WHAT TO DO →
1. Answer these from the market roundup:
(a) What level did U.S. jobless claims remain at?
(b) What did the Bank of England do with its rates?
(c) To what price did gold climb on Friday morning?
2. In the market roundup, set down word for word the part that opens with the words containing "- The yuan has" and closes with "another three years.".

━━━ EXTRACT TO READ ━━━

- The dollar was steady in early Asia trading on Friday after falling overnight as downbeat U.S. data cast a shadow over the US economic outlook, while the Japanese yen stabilized after rising against the greenback and the euro the previous day.
- A stream of U.S. data showed jobless claims remained elevated at 860,000, while both housing starts and the Philadelphia Fed business index fell. The Fed this week said it expected the U.S. economy to shrink by far less than previously forecast in 2020 and promised to keep rates ultra-low for a prolonged period.
- The pound recovered from session lows on Thursday as the Bank of England kept rates unchanged and acknowledged the rebound in the economy is ahead of expectations, cooling investor expectations that easing at its next meeting is a foregone conclusion.
- The yuan has risen more than 6% from lows against the dollar in late May as China’s economy has recovered from the fallout of the coronavirus crisis, although its rapid rise has raised some concerns.
- Gold was higher on Friday morning climbing to $1952 after an overnight low of $1932.50, a day after the Federal Reserve said U.S. interest rates will likely stay near zero for another three years.

━━━ EXTRACTED ENTRIES ━━━

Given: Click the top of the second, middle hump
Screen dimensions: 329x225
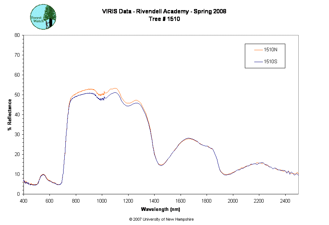Looking at the screenshot, I should [189, 139].
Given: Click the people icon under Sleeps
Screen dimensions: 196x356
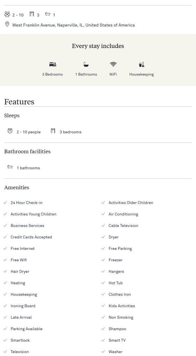Looking at the screenshot, I should tap(10, 131).
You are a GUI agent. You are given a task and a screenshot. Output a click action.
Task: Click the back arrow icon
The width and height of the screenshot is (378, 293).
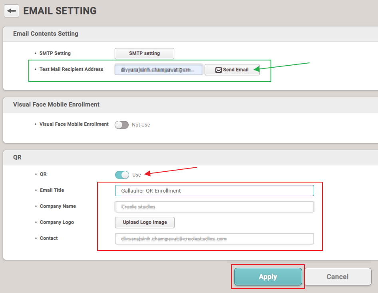(12, 11)
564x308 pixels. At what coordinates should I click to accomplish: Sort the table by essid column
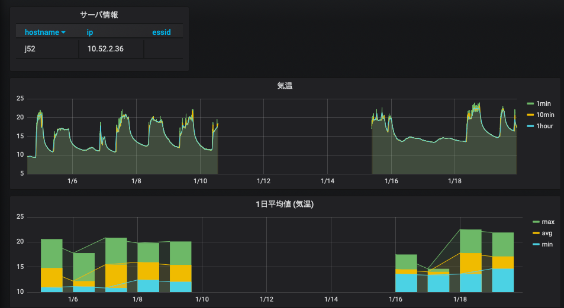(x=161, y=32)
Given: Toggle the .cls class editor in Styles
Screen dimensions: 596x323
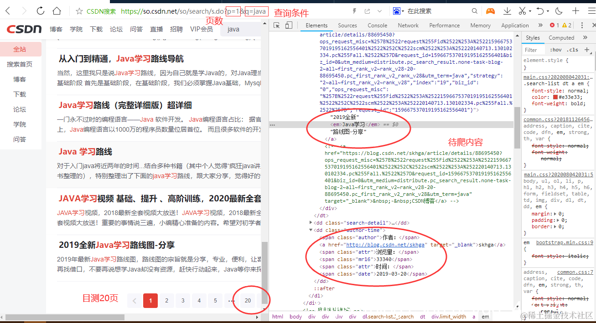Looking at the screenshot, I should 572,49.
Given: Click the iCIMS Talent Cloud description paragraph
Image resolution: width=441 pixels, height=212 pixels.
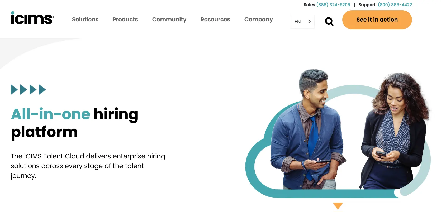Looking at the screenshot, I should (x=88, y=166).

━━━

ANSWERS FOR THE EXERCISE →
1.
(a) 860,000
(b) It kept them unchanged.
(c) $1952

2.
- The yuan has risen more than 6% from lows against the dollar in late May as China’s economy has recovered from the fallout of the coronavirus crisis, although its rapid rise has raised some concerns.
- Gold was higher on Friday morning climbing to $1952 after an overnight low of $1932.50, a day after the Federal Reserve said U.S. interest rates will likely stay near zero for another three years.